Le procès s’ouvre le 3 novembre 1909 : la Cour d’assises de Paris est présidée par le président M. de Vallès ; Marguerite est défendue par Maître Antony Aubin, avocat, assisté de Maître Landowski. Les répliques de Marguerite Steinheil fuseront pendant tout le procès :

- "J’ai menti pour protéger ma vie de femme".

- "Jusqu’en 1905, vous rencontriez vos amants à l’hôtel ?" - "J’avais cette délicatesse !"

Pendant le procès, très médiatisé, on apprendra que Marguerite Steinheil avait énormément d’admirateurs, parmi lesquels le roi Sisowath du Cambodge. L’opposition cherchera à faire de cette affaire un procès politique et l’on accusera au passage Mme Steinheil d’avoir empoisonné Félix Faure, pour le compte d’un parti antisémite.

Le 14 novembre 1909, après une plaidoirie de son avocat ayant duré plus de 7 heures, elle sera acquittée bien que le juge ait qualifié son discours de « tissus de mensonges ».

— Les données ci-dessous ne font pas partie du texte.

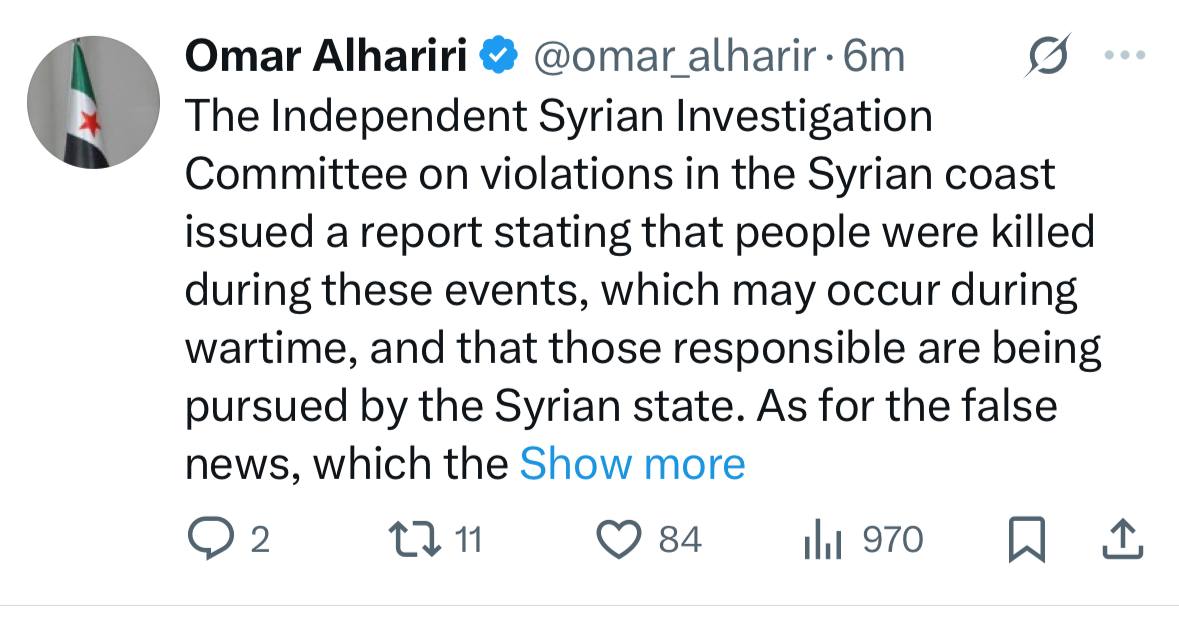
Task: Click the reply count of 2
Action: coord(259,541)
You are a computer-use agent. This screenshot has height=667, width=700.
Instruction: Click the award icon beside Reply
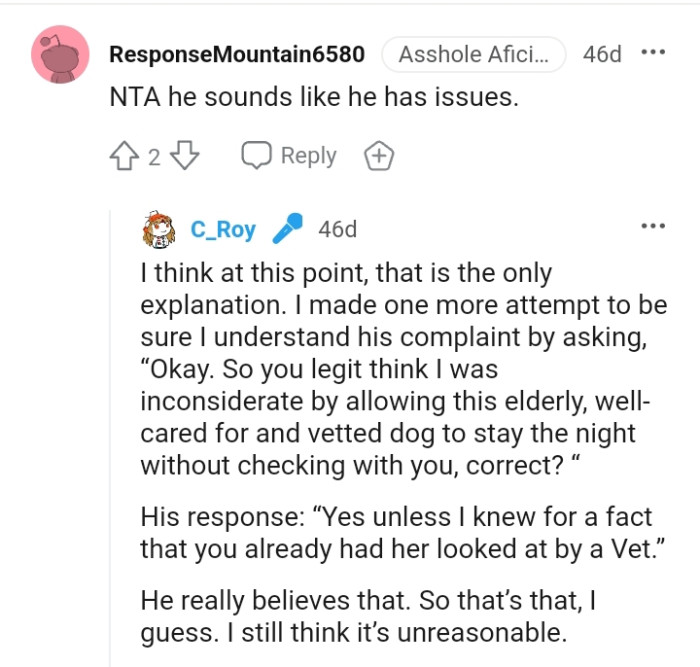coord(380,156)
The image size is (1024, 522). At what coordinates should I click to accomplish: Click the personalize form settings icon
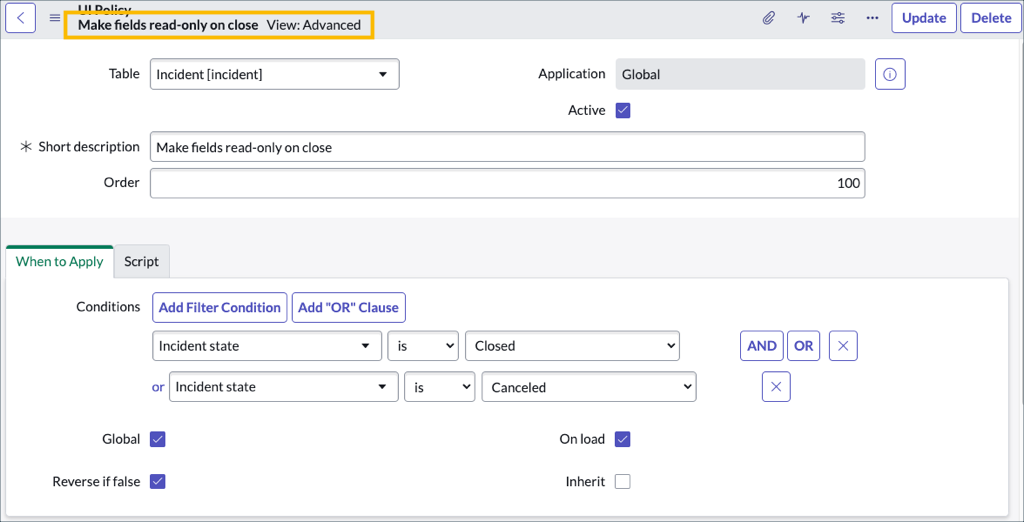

Hypothèse sur le meurtrier ?

S’il est aujourd’hui acquis qu’elle ne peut être la meurtrière de son époux et de sa mère, on s’interroge encore sur l’identité de ce meurtrier : selon certains historiens, il s’agirait probablement d’un grand-duc de Russie, l’affaire ayant été étouffée pour raison d’État.

Une lady [modifier]

Après le procès, elle ira vivre à Londres sous le nom de Mme de Serignac. Elle rédige ses mémoires en 1912 et, le 26 juin 1917, épouse Robert Brooke Campbell Scarlett, 6e Baron Abinger (mort en 1927) et deviendra Lady Abinger.

Elle décèdera à son tour le 18 juillet 1954 dans une maison de repos à Hove, comté de... Sussex[1].